Ce courrier, qui accompagne une demande de droit de réponse, fait suite à une manipulation grossière du « JDD », qui s’est cru autorisé à instrumentaliser une tribune hostile à la Loi Travail en la transformant en tribune contre la CGT.
À l’heure où nous publions ce courrier, la direction du Journal du Dimanche n’a pas donné suite à la demande de droit de réponse de l’Ugict-CGT.
Monsieur François Clémenceau
Rédacteur en chef du Journal du Dimanche
149 rue Anatole France
92300 LEVALLOIS-PERRET
Lettre recommandée avec Accusé de Réception
Objet : Demande de droit de réponse
Montreuil, le 4 juillet 2016
Monsieur le rédacteur en chef,
Nous vous avons sollicité pour la publication d’une tribune, signée par 55 entrepreneurs, cadres dirigeants et supérieurs sur la loi Travail. Cette tribune appelle à ouvrir un dialogue serein sur la loi Travail pour conduire « à des avancées sociales », estimant que « le gouvernement s’entête et refuse tout échange constructif ». Les signataires considèrent que « la loi Travail, en rompant avec les régulations sectorielles au niveau de la branche, risque de généraliser les logiques de dumping social et économique » et pointent les fortes incertitudes sur sa capacité à créer des emplois.
• • • • •
● **TÂCHE DEMANDÉE 1**
Répondez aux questions suivantes sur le courrier de l'Ugict-CGT au Journal du Dimanche.
(a) Quel est le nom du rédacteur en chef auquel le courrier est adressé ?
(b) De quelle ville et à quelle date le courrier est-il envoyé ?
(c) Combien de personnes ont signé la tribune sur la loi Travail ?
● **TÂCHE DEMANDÉE 2**
Recopiez le passage du courrier qui commence par « Monsieur François Clémenceau » et se poursuit jusqu'à « créer des emplois. », en renommant « Montreuil » en « Paris ».
● **TÂCHE DEMANDÉE 3**
Poursuivez le courrier adressé au rédacteur en chef du Journal du Dimanche à la suite de la dernière phrase donnée.

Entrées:
• • • • •
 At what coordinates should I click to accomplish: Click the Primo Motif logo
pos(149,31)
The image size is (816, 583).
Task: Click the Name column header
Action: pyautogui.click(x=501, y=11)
• • • • •
● **RÉPONSE RÉDIGÉE 1**
(a) François Clémenceau.
(b) De Montreuil, le 4 juillet 2016.
(c) 55 personnes (des entrepreneurs, des cadres dirigeants et des cadres supérieurs).

● **RÉPONSE RÉDIGÉE 2**
Monsieur François Clémenceau
Rédacteur en chef du Journal du Dimanche
149 rue Anatole France
92300 LEVALLOIS-PERRET
Lettre recommandée avec Accusé de Réception
Objet : Demande de droit de réponse
Paris, le 4 juillet 2016
Monsieur le rédacteur en chef,
Nous vous avons sollicité pour la publication d’une tribune, signée par 55 entrepreneurs, cadres dirigeants et supérieurs sur la loi Travail. Cette tribune appelle à ouvrir un dialogue serein sur la loi Travail pour conduire « à des avancées sociales », estimant que « le gouvernement s’entête et refuse tout échange constructif ». Les signataires considèrent que « la loi Travail, en rompant avec les régulations sectorielles au niveau de la branche, risque de généraliser les logiques de dumping social et économique » et pointent les fortes incertitudes sur sa capacité à créer des emplois.

● **RÉPONSE RÉDIGÉE 3**
L’Ugict-CGT a fait le choix, par l’intermédiaire de sa Secrétaire générale, de s’associer à cette tribune et de la relayer, pour empêcher les mises en oppositions entre salariés. Cette tribune démontre que l’opposition à la loi Travail atteint jusqu’aux cadres dirigeants et entrepreneurs, ce qui démontre à quel point le gouvernement est minoritaire. Les 54 autres signataires ne sont, pour l’essentiel d’entre eux pas syndiqués. La tribune n’a d’ailleurs pas été rédigée par l’Ugict-CGT mais par un cadre dirigeant. Ces entrepreneurs, cadres dirigeants et supérieurs ne sont pas habitués des tribunes, leur liberté d’expression étant, du fait de leurs fonctions, très fortement limitée. En signant cet appel, ils s’exposent de façon inédite et ont choisi de le faire au vu de la gravité de la situation qui menace l’avenir de notre pays.
À l’issue de nos échanges, le JDD s’est engagé à la publier dans sa version papier du 3 juillet 2016.
Quelle ne fut pas notre surprise de découvrir que la tribune n’était pas publiée dans la version papier et que figurait à la place un article titré « Les cadres CGT prennent leur distance avec Martinez » [1], avec en sous-titre « Le syndicat CGT des ingénieurs, cadres et techniciens (UGICT) appelle à « un dialogue apaisé » face à la loi Travail. Cette fédération prend ainsi implicitement ses distances avec le secrétaire général Philippe Martinez, bien qu’elle ne le cite pas. », et en conclusion [2] : « Critiques contre le gouvernement, ces signataires voient toutefois le dialogue « apaisé » comme « seule solution ». D’où leur demande d’engager des « négociations » sur la loi Travail, contrairement au secrétaire général de la CGT, Philippe Martinez, qui a redit cette semaine que « ça se jouera dans la rue ». »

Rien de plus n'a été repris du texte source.